We find GAIL’s recent stock run perplexing. First there was euphoria: it rose  from mid-August lows by a sharp 36% to an all-time high at end-October. It then  corrected by a steep 20%. While near-term concerns remain on weak  commodity prices and subsidies, we think the long-term outlook still looks good.  During the panic, the market seemed to ignore several positive factors: the low  domestic gas price hike , a positive ruling  by the appellate tribunal,  and large potential gains from selling Henry Hub-linked contracts. We view the  correction as an opportunity to accumulate shares.
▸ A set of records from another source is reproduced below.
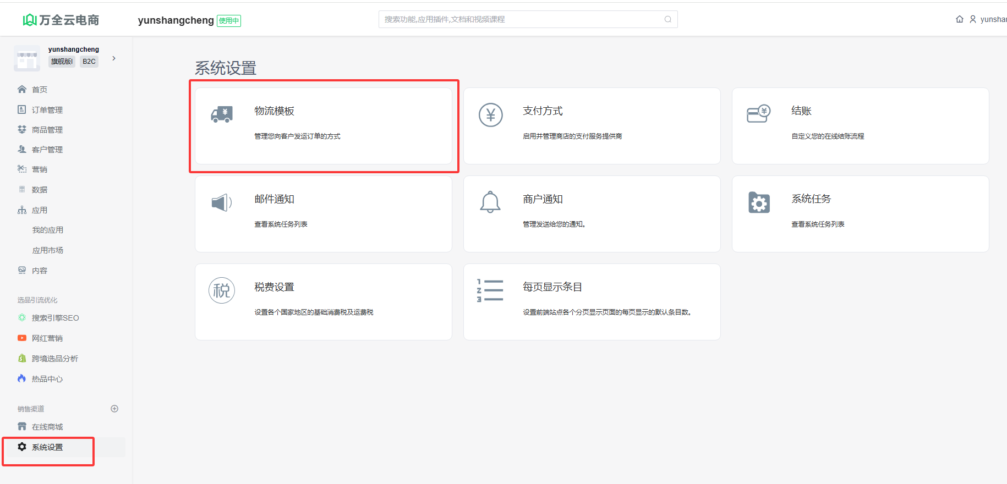The height and width of the screenshot is (484, 1007).
Task: Click the search box for features and docs
Action: click(x=523, y=19)
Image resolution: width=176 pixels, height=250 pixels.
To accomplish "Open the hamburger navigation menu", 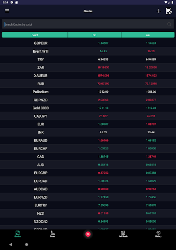I will point(7,11).
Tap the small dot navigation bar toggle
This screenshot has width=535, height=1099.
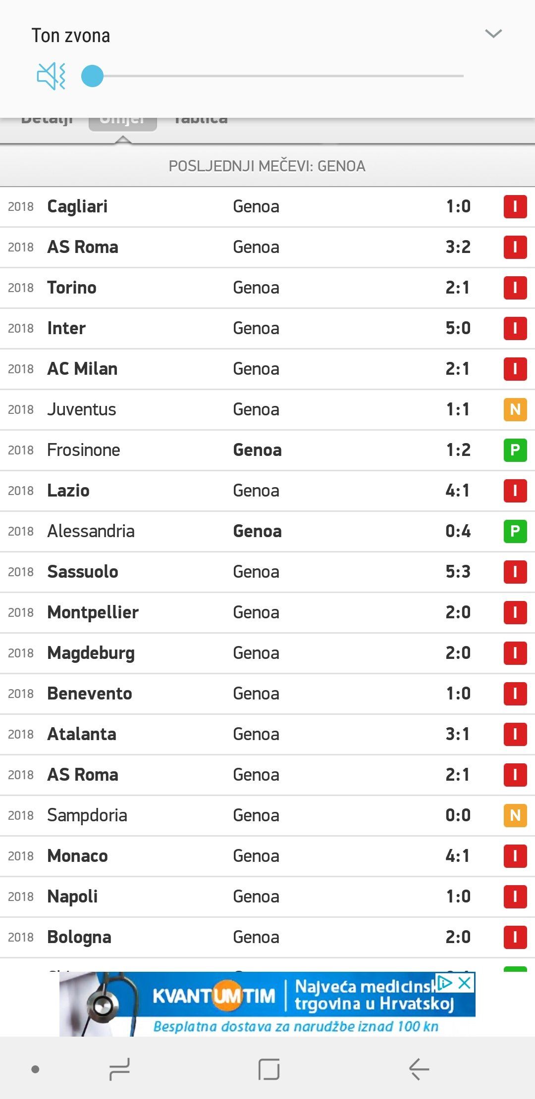35,1069
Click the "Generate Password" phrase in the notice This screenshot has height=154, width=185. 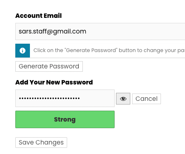[x=91, y=50]
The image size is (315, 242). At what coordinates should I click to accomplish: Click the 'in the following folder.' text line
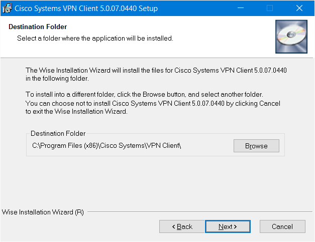point(57,78)
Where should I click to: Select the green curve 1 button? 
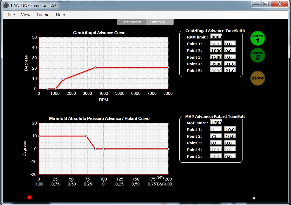coord(258,39)
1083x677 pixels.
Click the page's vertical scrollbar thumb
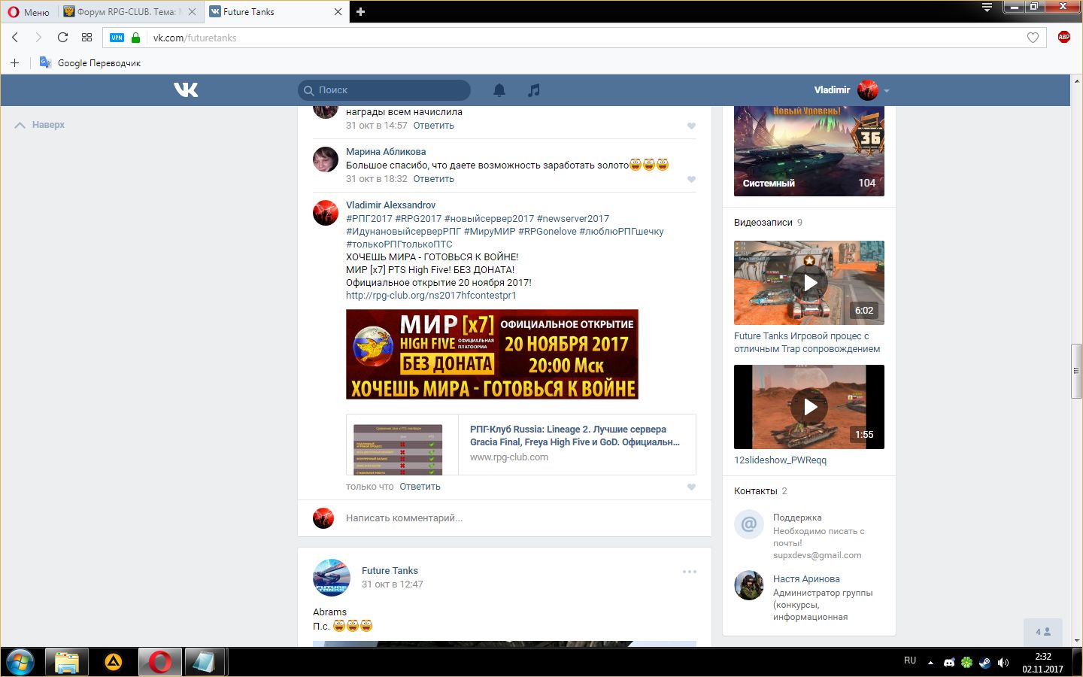click(x=1076, y=371)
Weak petchem/LPG strengthens the case for subsidy relief; concerns  over the tariff/margin cut on gas pooling appear overhyped. With sharp declines in oil/under-recoveries, the current subsidy share scheme  is very unlikely to  continue. The government is monitoring this closely, and GAIL’s case to be completely  removed from subsidy sharing seems stronger than ever. If relief comes  soon, this would offset most of the impact from LPG and even petchem.

While gas pooling discussions are serious, we remain less sanguine. It will be  hard to convince state governments to cut duties. Also, we think the impact  on GAIL will be low.  While the government could nudge GAIL to cut  marketing margins on LNG, the impact would be less than 0.5% of GAIL’s  EPS, based on our estimates.